>>41137656And defog basically does nothing if neither player (or only you) have entry hazards up. Like, what's your fucking point. You're not going intentionally throw the game by picking a literally useless option. So making up this excuse that the swap does nothing if both players have sneaky pebbles accomplishes literally nothing.
Furthermore, even in the most competitive teams, there's going to be situations where one or more of the 4 moves on pokemon from your team didn't get an opportunity to be used, etc. Ex: you got a Ferrothorn with Power Whip, but they don't have any pokemon weak to grass on their team, and setting spikes or using knock off with ferrothorn gave you more advantage than hitting neutrally/less effectively with Power Whip. Oh no! Power whip was useless guys! Sometimes people play pokemon that aren't weak to grass. It's a shit move because you intentionally didn't choose it in this one situational battle, even though it's statistically more likely to be useful than other moves that could've gone in that slot!
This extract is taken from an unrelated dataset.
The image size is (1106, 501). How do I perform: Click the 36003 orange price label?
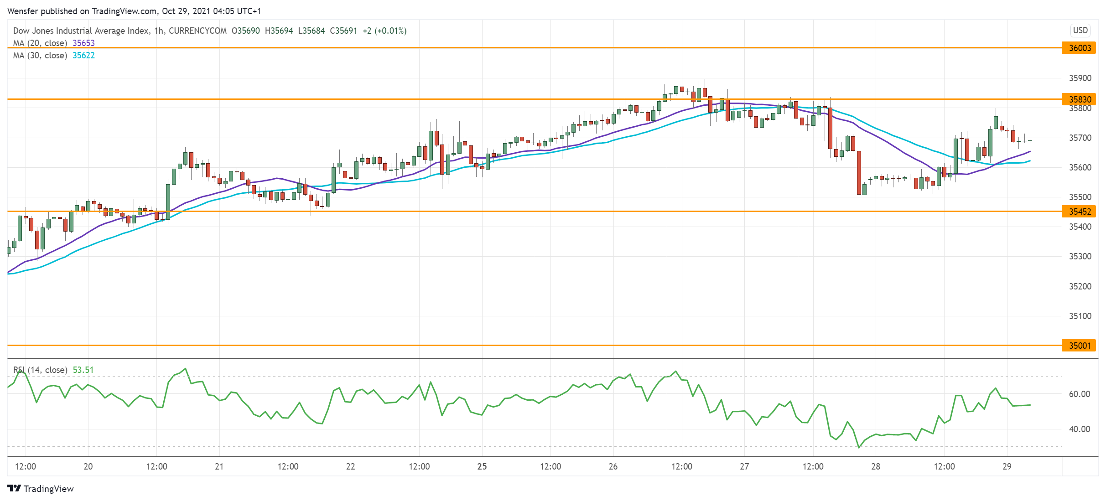coord(1080,48)
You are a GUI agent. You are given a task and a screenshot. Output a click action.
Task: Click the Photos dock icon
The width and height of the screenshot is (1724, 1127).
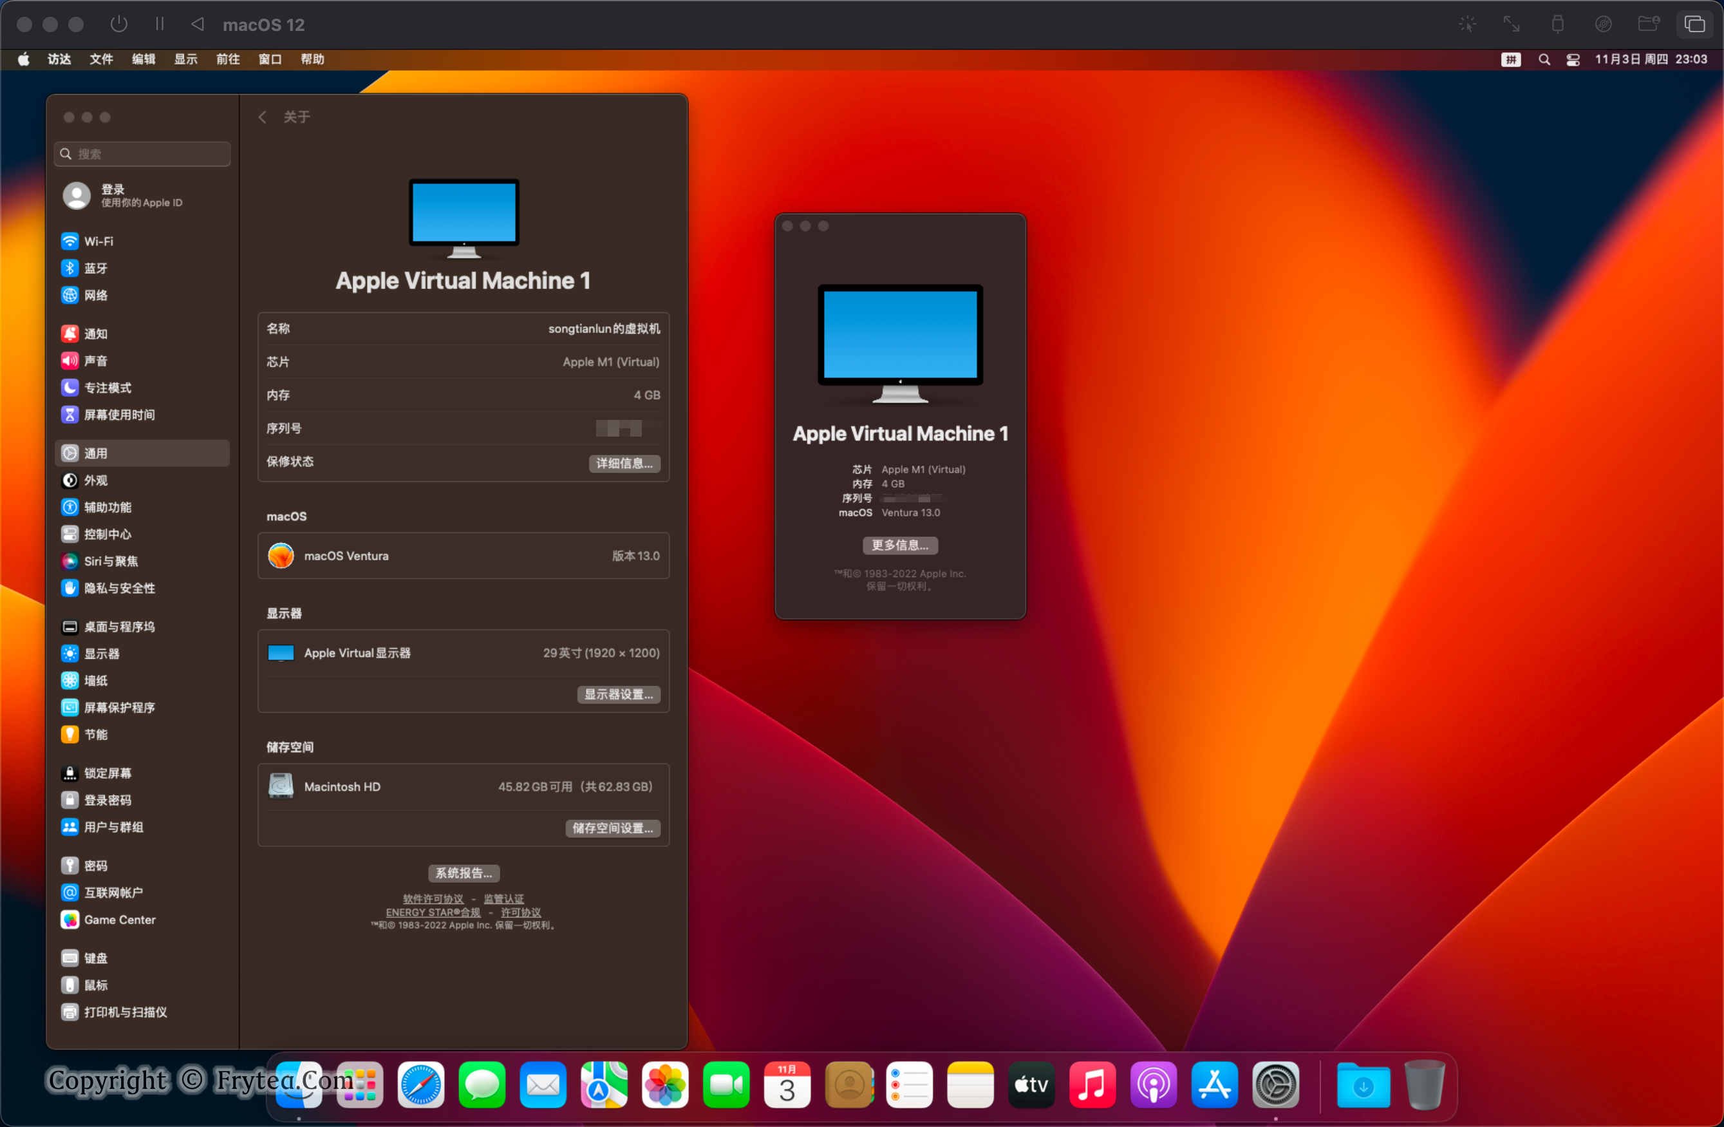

What the Cinderace unique move grants is a large shift in momentum. You can potentially, in one turn, shift 3 (or even more) turns worth of entry hazards onto the opponent, in one turn, and potentially make them waste yet another 2 turns switching in (1 turn) and then clearing the field (2nd turn) with a rapid spinner/defogger for hazards they had set themselves, meanwhile you were slamming them with damage those two turns they're trying to cope from the shift in advantage, where yet again, you're just gaining advantage.
Like, consider a game like Yugioh or whatever. Change of Heart is forbidden. All it does is take an opponent's monster until the end of the turn. They go -1, you go +1, and that's enough of a shift in advantage to get it forbidden. I'd imagine removing 1 entry hazards and gaining 1 entry hazards on your opponent would already be good enough for advantage, but it works for any number of entry hazards.